Price delved into disturbing territory with the 3D hit House of Wax (1953). In the film, he plays a deranged and disfigured artist, who makes wax sculptures using real people. Price also did well with The Fly (1958), a classic science-fiction horror flim about a scientist who has a tragic mishap with a device that he created, as it turns him into a flying insect. In the 1960s, Price appeared in a number of Roger Corman's low-budget scare-fests. Price also starred in several film adaptations of Edgar Allan Poe stories, including The Masque of the Red Death (1964).

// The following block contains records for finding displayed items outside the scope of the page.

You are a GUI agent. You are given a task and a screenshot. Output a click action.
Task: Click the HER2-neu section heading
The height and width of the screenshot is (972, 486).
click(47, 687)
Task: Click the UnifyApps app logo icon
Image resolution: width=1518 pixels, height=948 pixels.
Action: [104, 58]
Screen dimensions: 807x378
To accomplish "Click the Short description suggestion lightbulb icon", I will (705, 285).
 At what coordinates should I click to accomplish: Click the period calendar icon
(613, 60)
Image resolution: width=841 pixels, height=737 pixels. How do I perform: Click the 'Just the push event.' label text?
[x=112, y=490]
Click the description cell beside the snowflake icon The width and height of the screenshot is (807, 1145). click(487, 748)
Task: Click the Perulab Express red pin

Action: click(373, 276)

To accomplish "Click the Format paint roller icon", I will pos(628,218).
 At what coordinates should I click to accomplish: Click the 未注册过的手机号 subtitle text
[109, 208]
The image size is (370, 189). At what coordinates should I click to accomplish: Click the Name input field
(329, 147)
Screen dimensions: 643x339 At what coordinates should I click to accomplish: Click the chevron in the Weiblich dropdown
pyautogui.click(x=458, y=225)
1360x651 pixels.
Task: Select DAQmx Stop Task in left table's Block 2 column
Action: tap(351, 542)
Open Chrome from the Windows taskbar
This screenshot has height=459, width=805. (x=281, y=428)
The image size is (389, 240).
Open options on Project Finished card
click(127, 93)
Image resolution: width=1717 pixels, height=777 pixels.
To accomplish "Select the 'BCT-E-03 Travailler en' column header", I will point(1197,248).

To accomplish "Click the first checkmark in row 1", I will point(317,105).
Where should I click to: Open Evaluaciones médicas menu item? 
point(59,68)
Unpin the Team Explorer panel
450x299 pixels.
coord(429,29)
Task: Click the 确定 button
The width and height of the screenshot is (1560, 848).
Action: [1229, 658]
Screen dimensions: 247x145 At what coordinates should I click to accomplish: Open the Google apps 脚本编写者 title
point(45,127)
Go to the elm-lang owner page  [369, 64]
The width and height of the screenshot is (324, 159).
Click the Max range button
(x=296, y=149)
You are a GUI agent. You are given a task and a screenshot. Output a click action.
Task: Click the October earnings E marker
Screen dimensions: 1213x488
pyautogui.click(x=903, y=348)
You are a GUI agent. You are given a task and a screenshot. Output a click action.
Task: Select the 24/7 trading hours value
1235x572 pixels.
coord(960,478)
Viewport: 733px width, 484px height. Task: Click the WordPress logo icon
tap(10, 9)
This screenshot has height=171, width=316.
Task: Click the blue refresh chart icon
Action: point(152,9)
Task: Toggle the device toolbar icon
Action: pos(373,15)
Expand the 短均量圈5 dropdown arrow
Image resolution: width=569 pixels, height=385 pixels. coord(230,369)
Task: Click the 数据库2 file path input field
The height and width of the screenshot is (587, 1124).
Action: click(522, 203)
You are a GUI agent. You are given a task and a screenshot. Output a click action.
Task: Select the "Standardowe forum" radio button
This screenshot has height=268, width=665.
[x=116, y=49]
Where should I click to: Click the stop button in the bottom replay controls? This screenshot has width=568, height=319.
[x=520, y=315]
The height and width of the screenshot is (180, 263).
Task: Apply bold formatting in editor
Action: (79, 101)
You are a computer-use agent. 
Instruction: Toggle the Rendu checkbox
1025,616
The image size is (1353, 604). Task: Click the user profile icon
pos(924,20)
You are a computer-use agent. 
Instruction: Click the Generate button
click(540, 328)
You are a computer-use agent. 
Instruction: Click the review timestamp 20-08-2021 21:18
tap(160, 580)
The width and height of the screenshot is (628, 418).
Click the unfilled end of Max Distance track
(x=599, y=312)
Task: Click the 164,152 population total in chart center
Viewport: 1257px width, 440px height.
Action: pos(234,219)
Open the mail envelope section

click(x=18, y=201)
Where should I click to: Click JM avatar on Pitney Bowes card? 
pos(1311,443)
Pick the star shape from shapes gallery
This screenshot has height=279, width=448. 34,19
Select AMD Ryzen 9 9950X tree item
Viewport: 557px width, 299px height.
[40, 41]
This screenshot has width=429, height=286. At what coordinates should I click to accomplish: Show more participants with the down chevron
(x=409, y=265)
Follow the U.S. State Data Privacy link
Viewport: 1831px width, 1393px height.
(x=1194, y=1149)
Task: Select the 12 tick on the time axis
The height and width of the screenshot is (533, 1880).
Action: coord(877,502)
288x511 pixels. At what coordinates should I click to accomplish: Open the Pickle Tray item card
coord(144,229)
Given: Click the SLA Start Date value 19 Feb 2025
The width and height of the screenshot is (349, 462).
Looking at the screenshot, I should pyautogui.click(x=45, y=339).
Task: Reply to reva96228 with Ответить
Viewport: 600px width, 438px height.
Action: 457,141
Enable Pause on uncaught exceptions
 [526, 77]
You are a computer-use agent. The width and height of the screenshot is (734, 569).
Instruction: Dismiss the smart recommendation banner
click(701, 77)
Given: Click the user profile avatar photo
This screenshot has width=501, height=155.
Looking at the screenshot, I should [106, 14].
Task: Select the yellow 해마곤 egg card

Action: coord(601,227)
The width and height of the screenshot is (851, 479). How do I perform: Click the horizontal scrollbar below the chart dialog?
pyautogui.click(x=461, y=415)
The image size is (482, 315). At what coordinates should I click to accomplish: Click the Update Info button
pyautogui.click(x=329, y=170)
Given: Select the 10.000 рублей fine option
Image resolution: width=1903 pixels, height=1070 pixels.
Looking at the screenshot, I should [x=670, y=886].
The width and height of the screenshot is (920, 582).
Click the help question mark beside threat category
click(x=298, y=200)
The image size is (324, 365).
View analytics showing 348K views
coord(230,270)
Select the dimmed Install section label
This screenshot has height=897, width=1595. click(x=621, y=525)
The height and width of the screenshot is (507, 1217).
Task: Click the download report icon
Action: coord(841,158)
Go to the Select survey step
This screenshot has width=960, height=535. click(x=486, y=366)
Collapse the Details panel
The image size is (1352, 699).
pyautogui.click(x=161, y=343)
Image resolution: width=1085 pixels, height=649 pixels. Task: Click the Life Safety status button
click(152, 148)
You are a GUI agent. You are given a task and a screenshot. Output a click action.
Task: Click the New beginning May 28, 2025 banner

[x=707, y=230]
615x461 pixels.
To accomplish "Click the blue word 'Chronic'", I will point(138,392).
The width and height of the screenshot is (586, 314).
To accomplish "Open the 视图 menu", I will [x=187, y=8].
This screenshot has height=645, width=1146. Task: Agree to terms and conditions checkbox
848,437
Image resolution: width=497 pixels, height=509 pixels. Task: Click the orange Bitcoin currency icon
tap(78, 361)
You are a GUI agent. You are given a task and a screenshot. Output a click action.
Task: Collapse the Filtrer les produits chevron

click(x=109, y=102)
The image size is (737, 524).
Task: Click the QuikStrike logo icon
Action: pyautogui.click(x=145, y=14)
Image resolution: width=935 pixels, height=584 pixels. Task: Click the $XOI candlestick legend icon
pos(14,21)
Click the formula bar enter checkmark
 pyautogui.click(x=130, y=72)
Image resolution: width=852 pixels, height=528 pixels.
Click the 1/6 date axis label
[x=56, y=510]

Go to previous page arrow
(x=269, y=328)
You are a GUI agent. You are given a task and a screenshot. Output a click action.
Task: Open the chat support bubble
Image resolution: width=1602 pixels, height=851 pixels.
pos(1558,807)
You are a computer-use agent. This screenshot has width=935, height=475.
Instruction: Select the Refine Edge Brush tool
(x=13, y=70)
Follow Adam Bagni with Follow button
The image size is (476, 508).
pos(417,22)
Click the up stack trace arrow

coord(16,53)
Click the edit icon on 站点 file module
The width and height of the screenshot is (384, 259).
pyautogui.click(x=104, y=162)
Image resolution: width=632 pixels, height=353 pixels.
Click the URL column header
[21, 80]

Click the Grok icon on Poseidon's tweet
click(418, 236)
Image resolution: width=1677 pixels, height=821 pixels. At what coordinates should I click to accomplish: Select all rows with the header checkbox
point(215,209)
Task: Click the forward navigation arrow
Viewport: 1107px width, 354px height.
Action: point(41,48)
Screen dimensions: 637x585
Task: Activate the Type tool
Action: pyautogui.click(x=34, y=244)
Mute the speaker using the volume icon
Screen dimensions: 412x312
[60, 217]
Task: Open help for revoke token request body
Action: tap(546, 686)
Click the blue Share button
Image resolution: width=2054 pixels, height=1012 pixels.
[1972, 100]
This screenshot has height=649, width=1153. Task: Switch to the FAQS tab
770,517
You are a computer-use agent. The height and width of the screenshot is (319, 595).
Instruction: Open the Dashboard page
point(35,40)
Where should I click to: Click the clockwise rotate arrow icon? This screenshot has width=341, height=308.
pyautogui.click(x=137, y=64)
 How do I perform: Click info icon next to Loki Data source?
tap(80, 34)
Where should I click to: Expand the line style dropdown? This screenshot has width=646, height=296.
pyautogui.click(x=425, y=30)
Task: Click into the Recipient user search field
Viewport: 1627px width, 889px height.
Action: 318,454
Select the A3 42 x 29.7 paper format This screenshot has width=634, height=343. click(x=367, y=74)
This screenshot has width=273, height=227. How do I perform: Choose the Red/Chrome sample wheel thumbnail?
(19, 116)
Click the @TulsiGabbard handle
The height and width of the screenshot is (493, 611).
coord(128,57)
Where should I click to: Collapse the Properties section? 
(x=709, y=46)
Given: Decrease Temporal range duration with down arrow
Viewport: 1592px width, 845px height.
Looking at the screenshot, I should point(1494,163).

Part of Price's appeal as a villain was the humor he could inject into these sinister roles. His distinctive voice also contributed to his ability to create tension in films. He spoke in rich, deep tones, which sometimes had an eerie and unsettling quality. Price thought nothing of his famous speech patterns. "To me, I sound like everybody else in Missouri. I think I sound like Harry Truman," he once said, according to the Los Angeles Times.
One of his most favorite later roles, Price plays an actor who gets his revenge on his critics in Theater of Blood (1973). He voiced the villainous Ratigan in the animated tale The Great Mouse Detective (1986). The following year, Price took a dramatic turn with The Whales of August, playing a Russian paramour to two sisters (Bette Davis and Lillian Gish).